(Pixel coordinate grounding data)
───
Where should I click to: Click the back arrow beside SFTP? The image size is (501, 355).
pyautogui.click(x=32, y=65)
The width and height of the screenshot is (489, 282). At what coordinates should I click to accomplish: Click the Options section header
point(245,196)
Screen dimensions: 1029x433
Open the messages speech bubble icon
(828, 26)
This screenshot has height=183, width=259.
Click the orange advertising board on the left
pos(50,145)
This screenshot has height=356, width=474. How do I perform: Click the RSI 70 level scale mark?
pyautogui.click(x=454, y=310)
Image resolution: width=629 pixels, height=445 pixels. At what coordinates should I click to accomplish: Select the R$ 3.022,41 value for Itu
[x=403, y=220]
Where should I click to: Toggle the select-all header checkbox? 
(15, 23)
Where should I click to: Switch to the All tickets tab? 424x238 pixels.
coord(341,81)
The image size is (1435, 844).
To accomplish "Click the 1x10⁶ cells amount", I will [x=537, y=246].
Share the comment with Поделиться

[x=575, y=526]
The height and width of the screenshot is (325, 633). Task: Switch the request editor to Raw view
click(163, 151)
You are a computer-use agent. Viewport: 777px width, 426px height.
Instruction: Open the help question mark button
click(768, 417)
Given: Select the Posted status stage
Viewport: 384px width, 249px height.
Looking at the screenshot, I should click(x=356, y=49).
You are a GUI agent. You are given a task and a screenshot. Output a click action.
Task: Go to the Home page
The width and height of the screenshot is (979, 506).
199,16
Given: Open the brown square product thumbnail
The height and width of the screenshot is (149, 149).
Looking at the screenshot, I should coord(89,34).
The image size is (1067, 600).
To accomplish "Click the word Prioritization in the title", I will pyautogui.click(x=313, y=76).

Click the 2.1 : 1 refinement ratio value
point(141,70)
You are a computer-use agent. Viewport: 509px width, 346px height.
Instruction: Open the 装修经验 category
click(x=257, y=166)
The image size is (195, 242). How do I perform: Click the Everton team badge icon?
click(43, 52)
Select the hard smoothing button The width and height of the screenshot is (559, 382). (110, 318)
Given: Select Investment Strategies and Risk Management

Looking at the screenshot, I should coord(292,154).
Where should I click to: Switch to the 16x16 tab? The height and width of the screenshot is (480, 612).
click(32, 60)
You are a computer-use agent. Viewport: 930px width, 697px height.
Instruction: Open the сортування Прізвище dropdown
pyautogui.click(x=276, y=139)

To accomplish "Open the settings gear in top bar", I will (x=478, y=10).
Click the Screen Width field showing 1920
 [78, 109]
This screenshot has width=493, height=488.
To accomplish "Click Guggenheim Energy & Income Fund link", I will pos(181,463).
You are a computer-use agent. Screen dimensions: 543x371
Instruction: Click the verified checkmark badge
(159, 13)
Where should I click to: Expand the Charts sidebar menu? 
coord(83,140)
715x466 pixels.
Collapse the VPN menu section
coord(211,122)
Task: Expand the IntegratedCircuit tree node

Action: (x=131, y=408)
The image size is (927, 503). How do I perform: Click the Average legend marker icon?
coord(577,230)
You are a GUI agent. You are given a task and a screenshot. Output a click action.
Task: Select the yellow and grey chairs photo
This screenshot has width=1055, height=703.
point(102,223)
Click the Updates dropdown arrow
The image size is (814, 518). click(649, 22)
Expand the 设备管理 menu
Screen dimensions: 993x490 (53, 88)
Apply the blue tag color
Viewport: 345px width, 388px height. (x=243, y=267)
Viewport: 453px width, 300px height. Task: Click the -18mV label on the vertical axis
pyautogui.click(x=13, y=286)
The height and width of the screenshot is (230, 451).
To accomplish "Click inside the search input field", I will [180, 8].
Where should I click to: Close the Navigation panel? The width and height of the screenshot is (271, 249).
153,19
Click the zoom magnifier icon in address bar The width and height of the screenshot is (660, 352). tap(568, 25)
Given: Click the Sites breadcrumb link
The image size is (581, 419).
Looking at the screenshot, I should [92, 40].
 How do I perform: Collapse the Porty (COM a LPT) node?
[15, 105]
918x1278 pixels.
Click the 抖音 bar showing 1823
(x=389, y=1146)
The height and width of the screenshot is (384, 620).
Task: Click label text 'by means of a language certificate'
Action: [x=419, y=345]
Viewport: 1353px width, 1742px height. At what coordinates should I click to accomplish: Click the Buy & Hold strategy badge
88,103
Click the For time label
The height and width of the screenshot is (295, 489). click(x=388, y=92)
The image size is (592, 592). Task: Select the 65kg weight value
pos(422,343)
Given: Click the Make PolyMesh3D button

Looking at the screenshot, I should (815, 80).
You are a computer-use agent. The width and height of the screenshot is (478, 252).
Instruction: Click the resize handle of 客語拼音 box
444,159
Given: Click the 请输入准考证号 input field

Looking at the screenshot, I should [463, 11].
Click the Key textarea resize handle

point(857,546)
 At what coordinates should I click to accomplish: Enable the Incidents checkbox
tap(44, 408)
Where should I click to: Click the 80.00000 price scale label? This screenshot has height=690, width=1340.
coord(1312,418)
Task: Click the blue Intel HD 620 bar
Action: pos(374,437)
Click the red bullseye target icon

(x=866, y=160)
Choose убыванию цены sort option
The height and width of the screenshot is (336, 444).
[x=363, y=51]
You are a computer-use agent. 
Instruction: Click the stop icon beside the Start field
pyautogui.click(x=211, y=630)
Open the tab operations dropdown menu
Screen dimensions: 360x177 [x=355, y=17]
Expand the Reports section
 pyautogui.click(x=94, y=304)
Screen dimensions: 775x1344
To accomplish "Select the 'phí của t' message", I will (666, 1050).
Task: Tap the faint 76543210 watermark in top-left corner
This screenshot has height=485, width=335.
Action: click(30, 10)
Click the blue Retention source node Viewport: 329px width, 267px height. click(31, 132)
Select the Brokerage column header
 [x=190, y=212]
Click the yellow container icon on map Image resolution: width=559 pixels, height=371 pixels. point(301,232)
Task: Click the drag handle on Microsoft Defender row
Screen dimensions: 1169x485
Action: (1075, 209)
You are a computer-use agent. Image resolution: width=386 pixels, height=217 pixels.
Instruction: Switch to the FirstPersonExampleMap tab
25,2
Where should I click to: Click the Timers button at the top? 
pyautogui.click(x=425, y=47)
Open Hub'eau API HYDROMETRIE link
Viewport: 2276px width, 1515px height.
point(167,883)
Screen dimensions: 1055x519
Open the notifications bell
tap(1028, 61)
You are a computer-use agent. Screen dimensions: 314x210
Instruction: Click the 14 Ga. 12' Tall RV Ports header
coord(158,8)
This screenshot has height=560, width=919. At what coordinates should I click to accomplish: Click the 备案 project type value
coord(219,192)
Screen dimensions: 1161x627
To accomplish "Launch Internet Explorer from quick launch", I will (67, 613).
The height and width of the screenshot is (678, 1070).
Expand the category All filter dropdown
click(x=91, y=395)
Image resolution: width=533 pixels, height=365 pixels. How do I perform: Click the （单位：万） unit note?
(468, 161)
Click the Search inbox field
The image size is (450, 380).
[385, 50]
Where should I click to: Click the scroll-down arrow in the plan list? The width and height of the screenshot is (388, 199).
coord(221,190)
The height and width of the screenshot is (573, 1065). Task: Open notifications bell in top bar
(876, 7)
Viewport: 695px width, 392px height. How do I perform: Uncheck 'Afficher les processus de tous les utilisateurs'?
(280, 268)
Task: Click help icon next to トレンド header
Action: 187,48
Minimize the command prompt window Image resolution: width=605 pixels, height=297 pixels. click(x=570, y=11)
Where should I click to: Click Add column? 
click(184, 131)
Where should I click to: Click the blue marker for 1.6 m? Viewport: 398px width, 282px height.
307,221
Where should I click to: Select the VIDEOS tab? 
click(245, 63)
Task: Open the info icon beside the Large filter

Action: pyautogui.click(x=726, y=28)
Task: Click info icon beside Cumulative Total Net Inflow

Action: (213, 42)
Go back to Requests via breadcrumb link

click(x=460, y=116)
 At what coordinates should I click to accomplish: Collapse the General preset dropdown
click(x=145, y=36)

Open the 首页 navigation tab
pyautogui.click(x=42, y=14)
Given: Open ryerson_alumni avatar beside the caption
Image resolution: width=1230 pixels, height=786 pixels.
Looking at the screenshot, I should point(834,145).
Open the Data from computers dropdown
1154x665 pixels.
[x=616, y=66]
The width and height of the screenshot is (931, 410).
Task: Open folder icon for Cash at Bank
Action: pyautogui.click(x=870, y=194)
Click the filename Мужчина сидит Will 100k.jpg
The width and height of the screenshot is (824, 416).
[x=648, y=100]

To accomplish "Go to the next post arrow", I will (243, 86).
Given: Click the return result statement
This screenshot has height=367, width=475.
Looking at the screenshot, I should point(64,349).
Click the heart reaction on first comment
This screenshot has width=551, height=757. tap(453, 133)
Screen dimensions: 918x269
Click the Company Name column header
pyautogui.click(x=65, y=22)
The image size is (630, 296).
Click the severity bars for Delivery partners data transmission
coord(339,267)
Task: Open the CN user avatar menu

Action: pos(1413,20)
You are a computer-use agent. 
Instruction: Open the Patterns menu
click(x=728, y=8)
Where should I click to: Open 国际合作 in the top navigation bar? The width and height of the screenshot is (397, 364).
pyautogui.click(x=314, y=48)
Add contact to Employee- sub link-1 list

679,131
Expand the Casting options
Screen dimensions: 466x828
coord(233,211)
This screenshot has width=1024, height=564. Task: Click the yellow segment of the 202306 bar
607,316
───
Instructions for the task:
The "Instruction: Open the Patterns menu" line through the last line above: set these down exactly and add nothing else.

Worked solution:
Instruction: Open the Patterns menu
click(x=728, y=8)
Where should I click to: Open 国际合作 in the top navigation bar? The width and height of the screenshot is (397, 364).
pyautogui.click(x=314, y=48)
Add contact to Employee- sub link-1 list

679,131
Expand the Casting options
Screen dimensions: 466x828
coord(233,211)
This screenshot has width=1024, height=564. Task: Click the yellow segment of the 202306 bar
607,316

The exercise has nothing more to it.